«Fratelli tutti» (“Todos irmãos”) é o título que o Papa escolheu para a sua nova encíclica dedicada, como se lê no subtítulo, à “fraternidade” e à “amizade social”. O título original em língua italiana permanecerá tal — e portanto sem ser traduzido — em todas as línguas em que o documento for divulgado. Como se sabe, as primeiras palavras da nova “carta circular” (este é o significado do termo “encíclica”) inspiram-se no grande Santo de Assis de quem o Papa Francisco escolheu o nome.

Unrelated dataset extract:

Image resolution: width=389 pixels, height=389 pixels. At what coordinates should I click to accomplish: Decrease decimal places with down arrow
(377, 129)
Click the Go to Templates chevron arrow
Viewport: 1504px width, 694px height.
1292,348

Enquanto esperamos conhecer o conteúdo desta mensagem, que o Sucessor de Pedro pretende dirigir a toda a humanidade e que assinará no próximo dia 3 de outubro diante do túmulo do Santo, nos últimos dias assistimos a debates a propósito do único dado disponível, isto é, o título e o seu significado. Dado que se trata de uma citação de São Francisco (que se encontra nas Admoestações, 6, 1: ff 155), o Papa obviamente não a modificou. Mas seria absurdo pensar que o título, na sua formulação, contém alguma intenção de excluir dos destinatários mais de metade dos seres humanos, ou seja, as mulheres.
Pelo contrário, Francisco escolheu as palavras do Santo de Assis para inaugurar uma reflexão com a qual se preocupa muito, sobre a fraternidade e a amizade social e, portanto, tenciona dirigir-se a todas as irmãs e irmãos, a todos os homens e mulheres de boa vontade que povoam a terra. A todos, de modo inclusivo e nunca exclusivo. Vivemos num tempo marcado por guerras, pobreza, migrações, alterações climáticas, crise económica, pandemia: reconhecer-nos irmãos e irmãs, ver em quem encontramos um irmão e uma irmã; e para os cristãos, reconhecer no outro que sofre a face de Jesus, é uma maneira de reafirmar a dignidade irredutível de cada ser humano criado à imagem de Deus. É também uma forma de recordarmos que das dificuldades correntes nunca poderemos sair sozinhos, uns contra os outros, o Norte contra o Sul do mundo, ricos contra pobres.
No passado dia 27 de março, em plena pandemia, o Bispo de Roma rezou pela salvação de todos numa praça de São Pedro vazia, sob a chuva torrencial, acompanhado unicamente pelo olhar doloroso do Crucificado de São Marcelo e pelo olhar amoroso de Maria Salus Populi Romani. «Com a tempestade — disse Francesco — desfez-se a maquilhagem dos estereótipos com que mascaramos o nosso “eu” sempre preocupado com a própria imagem; e ficou a descoberto, uma vez mais, aquela (abençoada) pertença comum a que não nos podemos subtrair: a pertença como irmãos». O tema central da carta papal é esta “abençoada pertença comum” que nos torna irmãos e irmãs.
Fraternidade e amizade social, os temas apontados no subtítulo, indicam o que une homens e mulheres, um afeto que se estabelece entre pessoas que não são parentes de sangue e que se exprime através de gestos benevolentes, com formas de ajuda e ações generosas em momentos de necessidade. Um afeto abnegado pelos outros seres humanos, prescindindo de qualquer diferença e pertença. Por este motivo, não é possível que haja interpretações erradas nem leituras parciais da mensagem universal e inclusiva das palavras “Todos irmãos”.